The Fox and Mosquitoes

Tonight, I had a power outage in my area, due to an accident close to Yonge and Steeles. I experienced a bit of a irritation, to feel that my pattern of the evening was slightly disrupted, but at the same time, things weren't going well as I had planned anyway. I was having difficulties updating my online ethics protocol for my thesis project---so when this happened, it was like the universe telling me to stop trying to fix it and get out of the house. Where that took me was, first, to the place where I might find fuel for my computer and for my belly: namely, the local Starbucks, which happened to close just as I arrived there. My second option was to simply feed the mosquitoes and go to Lilian Park. I had no choice but the latter.
  On the way to the park, I stumbled upon an unexpected friend: a red fox! And I must admit, I have not seen any such animal casually prancing around the park, the way I had done this time. While I felt bad for the fox, I didn't feel bad for the swarm of mosquitoes around me, who seemed to have a field day feeding on my skin and blood. They did this while I tried to figure out the ethics protocol issue using the data on my cellphone. It was then that I discovered that I was able to do revisions through my cellphone.
   When I arrived home, the power had been restored. I wonder, would the same be said for the hungry fox, who seemed powerless against the humans outside who were trying to take selfies with it? I appreciate that I have a home to return to, but the fox didn't seem quite at home, at least not as much as the mosquitoes and flies were.

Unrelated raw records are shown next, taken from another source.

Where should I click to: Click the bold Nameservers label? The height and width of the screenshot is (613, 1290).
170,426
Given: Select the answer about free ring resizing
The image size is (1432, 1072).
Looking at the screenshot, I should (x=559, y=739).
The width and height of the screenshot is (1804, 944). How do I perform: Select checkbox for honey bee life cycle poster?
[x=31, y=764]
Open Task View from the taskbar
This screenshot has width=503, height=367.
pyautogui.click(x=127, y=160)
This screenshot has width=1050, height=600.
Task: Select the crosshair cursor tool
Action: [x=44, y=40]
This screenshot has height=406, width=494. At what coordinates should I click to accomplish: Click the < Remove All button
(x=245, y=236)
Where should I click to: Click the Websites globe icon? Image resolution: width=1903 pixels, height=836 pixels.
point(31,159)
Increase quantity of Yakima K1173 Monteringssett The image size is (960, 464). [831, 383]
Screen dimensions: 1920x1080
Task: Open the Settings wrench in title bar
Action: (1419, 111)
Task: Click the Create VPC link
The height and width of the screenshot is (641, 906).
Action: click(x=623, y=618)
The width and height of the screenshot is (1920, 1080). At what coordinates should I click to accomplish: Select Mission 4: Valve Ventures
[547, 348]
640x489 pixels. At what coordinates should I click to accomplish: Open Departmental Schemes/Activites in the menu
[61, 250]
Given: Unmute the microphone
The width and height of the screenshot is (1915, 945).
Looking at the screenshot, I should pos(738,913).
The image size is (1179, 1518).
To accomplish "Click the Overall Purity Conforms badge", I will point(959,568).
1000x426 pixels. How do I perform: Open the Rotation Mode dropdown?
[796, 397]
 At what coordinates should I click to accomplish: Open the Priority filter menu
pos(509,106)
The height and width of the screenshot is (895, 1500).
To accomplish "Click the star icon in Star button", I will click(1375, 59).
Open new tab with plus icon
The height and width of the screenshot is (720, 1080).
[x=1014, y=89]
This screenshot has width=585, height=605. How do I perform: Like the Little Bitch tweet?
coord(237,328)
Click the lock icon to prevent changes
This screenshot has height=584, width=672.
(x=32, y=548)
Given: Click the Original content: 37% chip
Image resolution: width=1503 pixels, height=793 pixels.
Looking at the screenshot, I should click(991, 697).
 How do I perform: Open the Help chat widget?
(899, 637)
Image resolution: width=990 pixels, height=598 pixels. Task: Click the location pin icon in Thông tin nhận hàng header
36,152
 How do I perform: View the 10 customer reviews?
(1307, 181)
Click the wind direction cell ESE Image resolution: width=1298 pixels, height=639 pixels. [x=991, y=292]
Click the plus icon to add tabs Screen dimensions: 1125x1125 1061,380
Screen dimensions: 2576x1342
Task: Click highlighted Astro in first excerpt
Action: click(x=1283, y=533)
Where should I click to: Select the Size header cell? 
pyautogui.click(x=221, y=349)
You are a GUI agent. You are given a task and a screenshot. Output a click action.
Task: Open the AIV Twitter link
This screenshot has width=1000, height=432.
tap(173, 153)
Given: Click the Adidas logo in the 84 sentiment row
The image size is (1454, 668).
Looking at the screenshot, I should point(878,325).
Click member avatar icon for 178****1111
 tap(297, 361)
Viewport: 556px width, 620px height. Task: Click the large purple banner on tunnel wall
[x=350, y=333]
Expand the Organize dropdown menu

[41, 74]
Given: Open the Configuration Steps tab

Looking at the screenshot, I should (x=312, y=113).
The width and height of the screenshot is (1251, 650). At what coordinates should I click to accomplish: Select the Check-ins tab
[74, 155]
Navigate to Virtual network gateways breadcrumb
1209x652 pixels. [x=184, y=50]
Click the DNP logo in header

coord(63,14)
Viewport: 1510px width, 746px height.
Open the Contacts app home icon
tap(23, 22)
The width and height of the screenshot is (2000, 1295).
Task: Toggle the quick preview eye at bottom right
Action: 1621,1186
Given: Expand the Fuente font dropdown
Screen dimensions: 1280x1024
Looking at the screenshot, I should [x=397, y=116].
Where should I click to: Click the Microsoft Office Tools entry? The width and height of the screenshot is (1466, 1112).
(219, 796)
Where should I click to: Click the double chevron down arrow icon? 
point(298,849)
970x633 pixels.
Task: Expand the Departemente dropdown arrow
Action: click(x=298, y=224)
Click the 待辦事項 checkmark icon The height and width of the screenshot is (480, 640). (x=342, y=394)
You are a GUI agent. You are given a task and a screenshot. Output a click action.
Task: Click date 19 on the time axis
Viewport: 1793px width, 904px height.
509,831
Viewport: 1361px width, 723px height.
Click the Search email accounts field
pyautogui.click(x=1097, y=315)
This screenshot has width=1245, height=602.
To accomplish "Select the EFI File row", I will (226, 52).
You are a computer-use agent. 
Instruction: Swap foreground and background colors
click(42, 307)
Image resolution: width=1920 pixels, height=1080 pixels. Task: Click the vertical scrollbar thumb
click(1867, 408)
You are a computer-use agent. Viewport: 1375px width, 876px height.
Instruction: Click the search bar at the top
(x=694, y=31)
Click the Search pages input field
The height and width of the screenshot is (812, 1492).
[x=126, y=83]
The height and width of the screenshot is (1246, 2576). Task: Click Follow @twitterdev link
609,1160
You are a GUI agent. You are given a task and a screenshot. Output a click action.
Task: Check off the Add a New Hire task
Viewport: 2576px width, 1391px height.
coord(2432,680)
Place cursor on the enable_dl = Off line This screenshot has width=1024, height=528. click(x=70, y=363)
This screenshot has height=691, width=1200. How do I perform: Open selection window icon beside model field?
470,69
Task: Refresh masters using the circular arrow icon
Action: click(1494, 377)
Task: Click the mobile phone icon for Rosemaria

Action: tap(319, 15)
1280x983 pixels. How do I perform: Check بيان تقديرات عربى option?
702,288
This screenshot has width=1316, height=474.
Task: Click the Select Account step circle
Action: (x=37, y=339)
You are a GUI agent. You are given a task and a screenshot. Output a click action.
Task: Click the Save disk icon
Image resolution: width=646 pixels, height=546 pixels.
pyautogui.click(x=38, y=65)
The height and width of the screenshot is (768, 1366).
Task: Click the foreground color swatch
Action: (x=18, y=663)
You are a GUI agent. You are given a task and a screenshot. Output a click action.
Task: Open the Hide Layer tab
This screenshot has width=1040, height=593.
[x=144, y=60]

   Life sometimes asks that I leave the familiar, and even to stand under the sky naked, without the familiar distractions of words, projects, timetables and books. Well, being naked (or lacking the familiar) always feels discomforting, but there are these reminders that many beings make their homes on the edges, and manage to survive somehow. The food they eat is adventure. I know that sounds ridiculous to say to a fox, but when I say "adventure",  I do mean the traditional meaning of "to venture", to set forth, or to initiate things that have no beginnings or endings. A fox knows that it belongs nowhere, but does someone with a brief power outage have such self-knowledge?